◆ **Exercise directions**
Rewrite everything in the data from the line containing "This screenshot has height=1496, width=812." down to the end of the data, both ends included, keeping every line's wording. Multiply each coordinate given as an answer by 1.4, round to the nearest whole number with halves going up, and leave the pictures out.
★ ★ ★ ★
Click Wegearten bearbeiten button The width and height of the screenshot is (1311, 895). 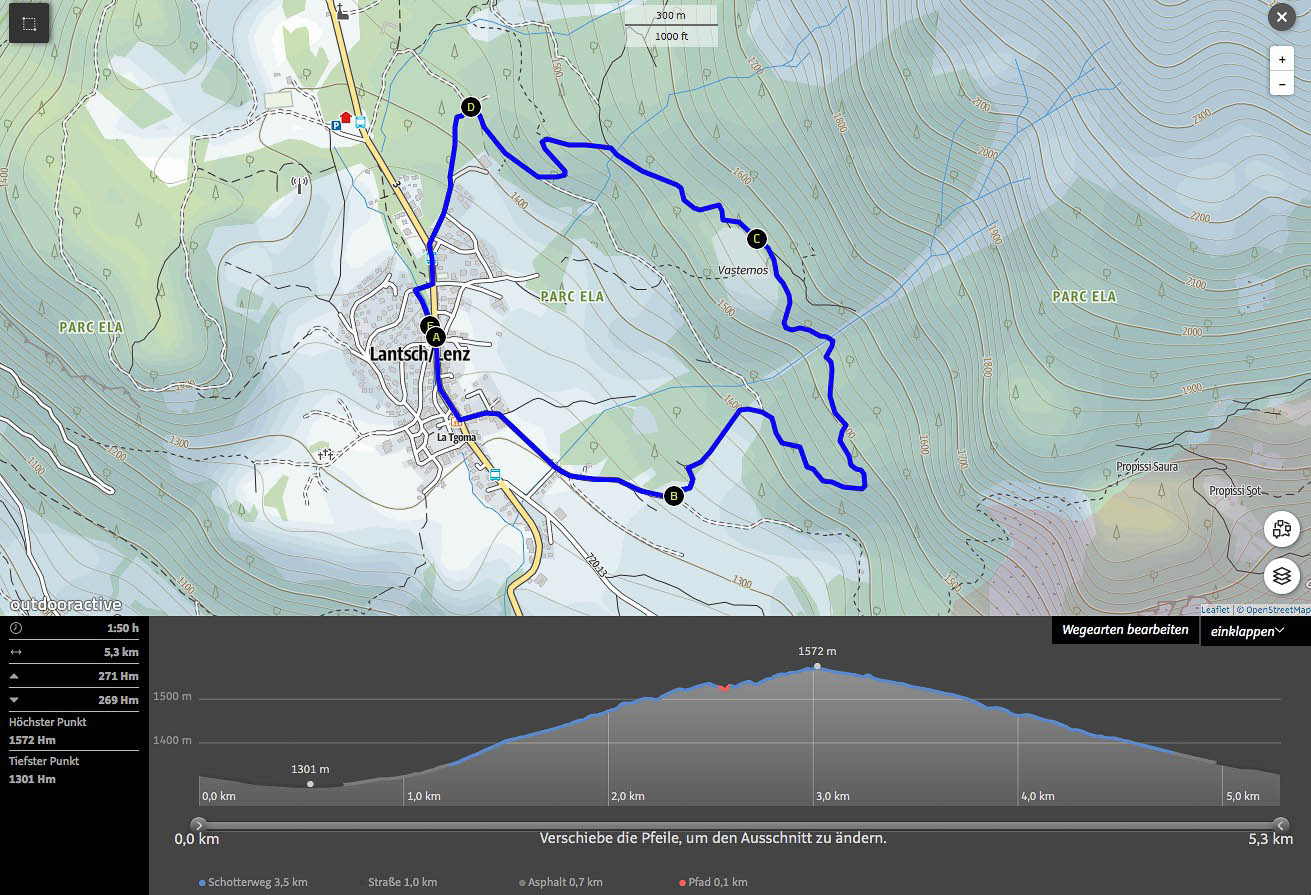(x=1125, y=630)
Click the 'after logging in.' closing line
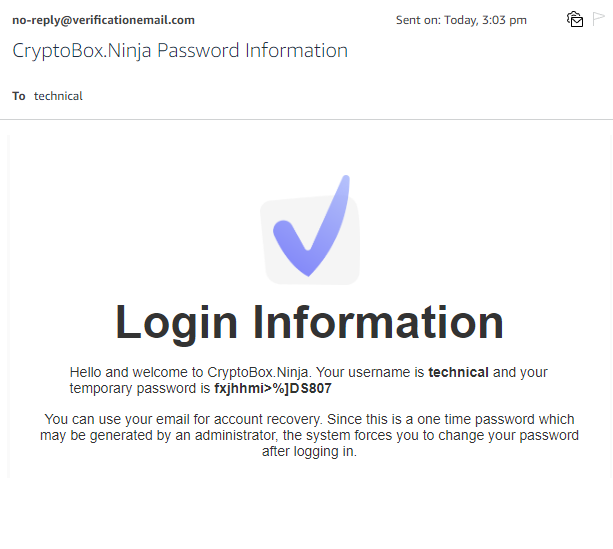This screenshot has height=549, width=613. coord(309,451)
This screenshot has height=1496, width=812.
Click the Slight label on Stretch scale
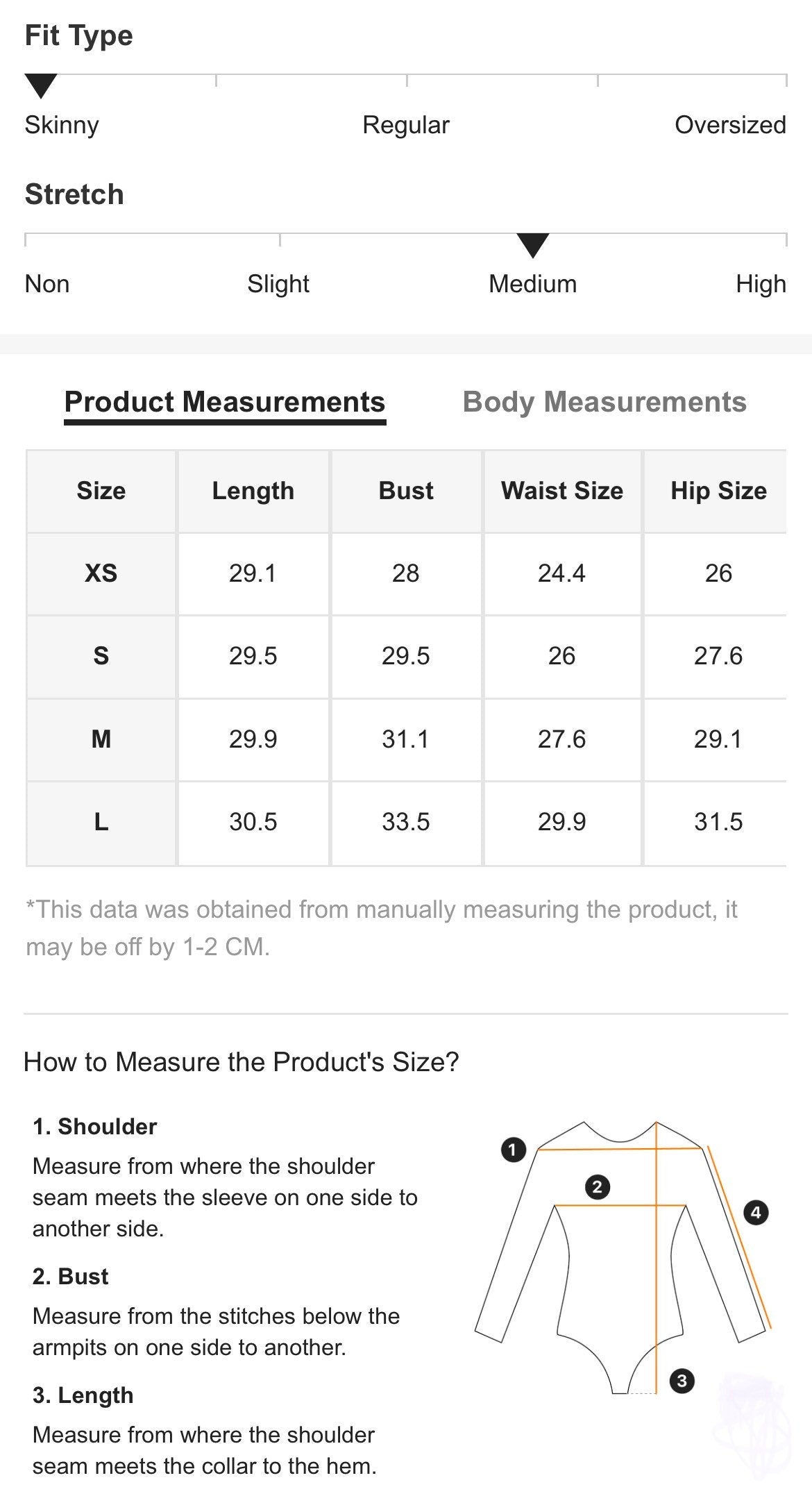278,284

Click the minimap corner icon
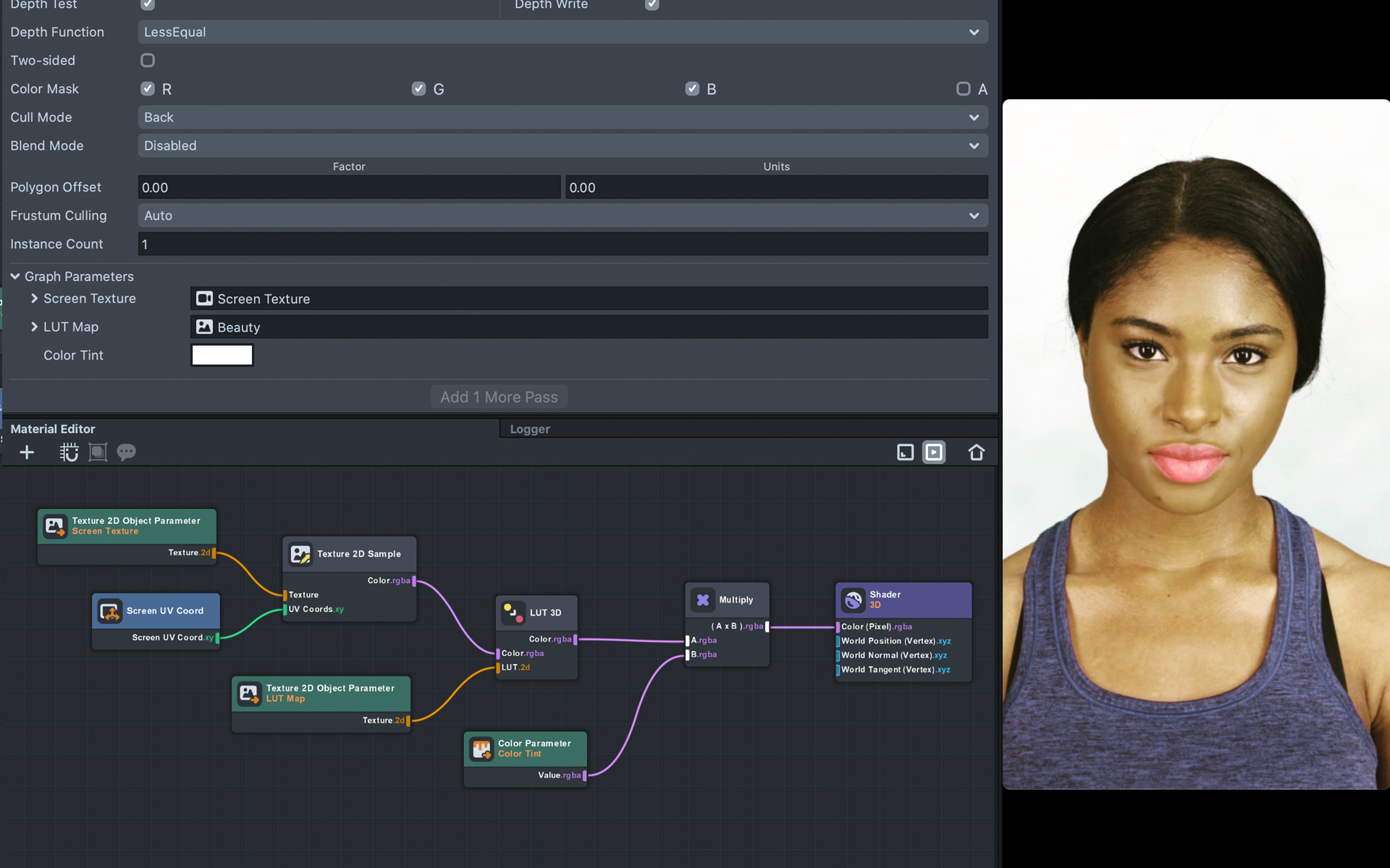point(905,452)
★ ★ ★ ★
◆ **The output**
This screenshot has height=1496, width=812.
Click the Slight label on Stretch scale
389,398

Click the minimap corner icon
point(1267,633)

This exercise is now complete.